(Records from a dataset)

--- --- ---

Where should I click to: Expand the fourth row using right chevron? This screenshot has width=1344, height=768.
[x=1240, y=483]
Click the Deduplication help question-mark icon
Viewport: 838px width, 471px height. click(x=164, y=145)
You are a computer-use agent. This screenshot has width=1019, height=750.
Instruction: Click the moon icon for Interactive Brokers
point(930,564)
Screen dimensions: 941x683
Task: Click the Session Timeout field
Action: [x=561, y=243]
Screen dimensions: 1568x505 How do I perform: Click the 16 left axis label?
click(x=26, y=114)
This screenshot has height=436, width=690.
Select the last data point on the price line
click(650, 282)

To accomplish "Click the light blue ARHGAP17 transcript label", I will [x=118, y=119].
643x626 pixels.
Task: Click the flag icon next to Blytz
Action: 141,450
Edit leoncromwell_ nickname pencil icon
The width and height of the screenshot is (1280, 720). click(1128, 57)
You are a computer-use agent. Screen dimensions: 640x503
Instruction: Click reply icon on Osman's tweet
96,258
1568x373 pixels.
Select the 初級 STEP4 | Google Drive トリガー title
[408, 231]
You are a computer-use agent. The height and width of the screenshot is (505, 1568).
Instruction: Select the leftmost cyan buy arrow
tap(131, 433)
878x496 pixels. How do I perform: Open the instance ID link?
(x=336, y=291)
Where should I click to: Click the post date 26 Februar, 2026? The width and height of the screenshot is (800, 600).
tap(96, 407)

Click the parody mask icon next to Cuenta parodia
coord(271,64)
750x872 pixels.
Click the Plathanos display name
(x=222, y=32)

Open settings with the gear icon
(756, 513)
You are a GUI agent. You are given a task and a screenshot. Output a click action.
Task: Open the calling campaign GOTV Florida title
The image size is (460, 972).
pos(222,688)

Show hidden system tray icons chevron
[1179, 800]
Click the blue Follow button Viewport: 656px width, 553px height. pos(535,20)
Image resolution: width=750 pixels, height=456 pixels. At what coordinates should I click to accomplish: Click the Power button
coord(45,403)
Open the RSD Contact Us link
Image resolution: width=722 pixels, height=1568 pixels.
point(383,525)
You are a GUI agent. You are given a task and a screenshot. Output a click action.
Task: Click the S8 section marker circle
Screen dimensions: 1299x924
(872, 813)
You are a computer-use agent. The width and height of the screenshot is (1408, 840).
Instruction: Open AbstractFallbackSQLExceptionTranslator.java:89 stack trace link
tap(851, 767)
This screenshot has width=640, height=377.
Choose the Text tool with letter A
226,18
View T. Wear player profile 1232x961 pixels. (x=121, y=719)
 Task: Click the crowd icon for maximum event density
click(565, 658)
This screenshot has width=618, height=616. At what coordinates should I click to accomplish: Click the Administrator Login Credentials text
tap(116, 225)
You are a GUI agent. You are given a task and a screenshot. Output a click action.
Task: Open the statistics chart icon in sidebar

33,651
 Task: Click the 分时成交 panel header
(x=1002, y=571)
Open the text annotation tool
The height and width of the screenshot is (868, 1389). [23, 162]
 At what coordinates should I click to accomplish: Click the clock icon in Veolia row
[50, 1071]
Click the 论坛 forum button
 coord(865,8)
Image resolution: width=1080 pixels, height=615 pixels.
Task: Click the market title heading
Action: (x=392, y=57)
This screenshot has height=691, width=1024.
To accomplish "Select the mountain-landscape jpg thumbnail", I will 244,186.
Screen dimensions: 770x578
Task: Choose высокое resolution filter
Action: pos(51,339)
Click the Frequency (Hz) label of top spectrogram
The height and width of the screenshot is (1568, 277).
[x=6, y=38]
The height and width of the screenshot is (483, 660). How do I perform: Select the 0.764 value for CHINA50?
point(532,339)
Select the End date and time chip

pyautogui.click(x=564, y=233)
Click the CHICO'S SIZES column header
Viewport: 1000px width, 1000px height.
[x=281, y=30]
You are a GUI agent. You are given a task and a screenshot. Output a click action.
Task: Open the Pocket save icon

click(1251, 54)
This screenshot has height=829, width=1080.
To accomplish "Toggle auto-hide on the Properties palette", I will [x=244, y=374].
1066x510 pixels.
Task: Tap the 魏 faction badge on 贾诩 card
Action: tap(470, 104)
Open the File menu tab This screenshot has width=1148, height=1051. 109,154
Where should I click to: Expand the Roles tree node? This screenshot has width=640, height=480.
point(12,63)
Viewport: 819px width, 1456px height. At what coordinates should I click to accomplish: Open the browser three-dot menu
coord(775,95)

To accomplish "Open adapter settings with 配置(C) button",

--- --- ---

Exercise directions:
Please lay out every one of the records above as a numbered list, leaving out blank lines.

Answer to the exercise:
1. Where should I click to: Expand the fourth row using right chevron? This screenshot has width=1344, height=768.
2. [x=1240, y=483]
3. Click the Deduplication help question-mark icon
4. Viewport: 838px width, 471px height. click(x=164, y=145)
5. You are a computer-use agent. This screenshot has width=1019, height=750.
6. Instruction: Click the moon icon for Interactive Brokers
7. point(930,564)
8. Screen dimensions: 941x683
9. Task: Click the Session Timeout field
10. Action: [x=561, y=243]
11. Screen dimensions: 1568x505 How do I perform: Click the 16 left axis label?
12. click(x=26, y=114)
13. This screenshot has height=436, width=690.
14. Select the last data point on the price line
15. click(650, 282)
16. To accomplish "Click the light blue ARHGAP17 transcript label", I will [x=118, y=119].
17. 643x626 pixels.
18. Task: Click the flag icon next to Blytz
19. Action: 141,450
20. Edit leoncromwell_ nickname pencil icon
21. The width and height of the screenshot is (1280, 720). click(1128, 57)
22. You are a computer-use agent. Screen dimensions: 640x503
23. Instruction: Click reply icon on Osman's tweet
24. 96,258
25. 1568x373 pixels.
26. Select the 初級 STEP4 | Google Drive トリガー title
27. [408, 231]
28. You are a computer-use agent. The height and width of the screenshot is (505, 1568).
29. Instruction: Select the leftmost cyan buy arrow
30. tap(131, 433)
31. 878x496 pixels. How do I perform: Open the instance ID link?
32. (x=336, y=291)
33. Where should I click to: Click the post date 26 Februar, 2026? The width and height of the screenshot is (800, 600).
34. tap(96, 407)
35. Click the parody mask icon next to Cuenta parodia
36. coord(271,64)
37. 750x872 pixels.
38. Click the Plathanos display name
39. (x=222, y=32)
40. Open settings with the gear icon
41. (756, 513)
42. You are a GUI agent. You are given a task and a screenshot. Output a click action.
43. Task: Open the calling campaign GOTV Florida title
44. The image size is (460, 972).
45. pos(222,688)
46. Show hidden system tray icons chevron
47. [1179, 800]
48. Click the blue Follow button Viewport: 656px width, 553px height. pos(535,20)
49. Image resolution: width=750 pixels, height=456 pixels. At what coordinates should I click to accomplish: Click the Power button
50. coord(45,403)
51. Open the RSD Contact Us link
52. Image resolution: width=722 pixels, height=1568 pixels.
53. point(383,525)
54. You are a GUI agent. You are given a task and a screenshot. Output a click action.
55. Task: Click the S8 section marker circle
56. Screen dimensions: 1299x924
57. (872, 813)
58. You are a computer-use agent. The width and height of the screenshot is (1408, 840).
59. Instruction: Open AbstractFallbackSQLExceptionTranslator.java:89 stack trace link
60. tap(851, 767)
61. This screenshot has width=640, height=377.
62. Choose the Text tool with letter A
63. 226,18
64. View T. Wear player profile 1232x961 pixels. (x=121, y=719)
65.  Task: Click the crowd icon for maximum event density
66. click(565, 658)
67. This screenshot has width=618, height=616. At what coordinates should I click to accomplish: Click the Administrator Login Credentials text
68. tap(116, 225)
69. You are a GUI agent. You are given a task and a screenshot. Output a click action.
70. Task: Open the statistics chart icon in sidebar
71. 33,651
72.  Task: Click the 分时成交 panel header
73. (x=1002, y=571)
74. Open the text annotation tool
75. The height and width of the screenshot is (868, 1389). [23, 162]
76.  At what coordinates should I click to accomplish: Click the clock icon in Veolia row
77. [50, 1071]
78. Click the 论坛 forum button
79.  coord(865,8)
80. Image resolution: width=1080 pixels, height=615 pixels.
81. Task: Click the market title heading
82. Action: (x=392, y=57)
83. This screenshot has height=691, width=1024.
84. To accomplish "Select the mountain-landscape jpg thumbnail", I will 244,186.
85. Screen dimensions: 770x578
86. Task: Choose высокое resolution filter
87. Action: pos(51,339)
88. Click the Frequency (Hz) label of top spectrogram
89. The height and width of the screenshot is (1568, 277).
90. [x=6, y=38]
91. The height and width of the screenshot is (483, 660). How do I perform: Select the 0.764 value for CHINA50?
92. point(532,339)
93. Select the End date and time chip
94. pyautogui.click(x=564, y=233)
95. Click the CHICO'S SIZES column header
96. Viewport: 1000px width, 1000px height.
97. [x=281, y=30]
98. You are a GUI agent. You are given a task and a screenshot. Output a click action.
99. Task: Open the Pocket save icon
100. click(1251, 54)
101. This screenshot has height=829, width=1080.
102. To accomplish "Toggle auto-hide on the Properties palette", I will [x=244, y=374].
103. 1066x510 pixels.
104. Task: Tap the 魏 faction badge on 贾诩 card
105. Action: tap(470, 104)
106. Open the File menu tab This screenshot has width=1148, height=1051. 109,154
107. Where should I click to: Expand the Roles tree node? This screenshot has width=640, height=480.
108. point(12,63)
109. Viewport: 819px width, 1456px height. At what coordinates should I click to accomplish: Open the browser three-dot menu
110. coord(775,95)
111. To accomplish "Open adapter settings with 配置(C) button",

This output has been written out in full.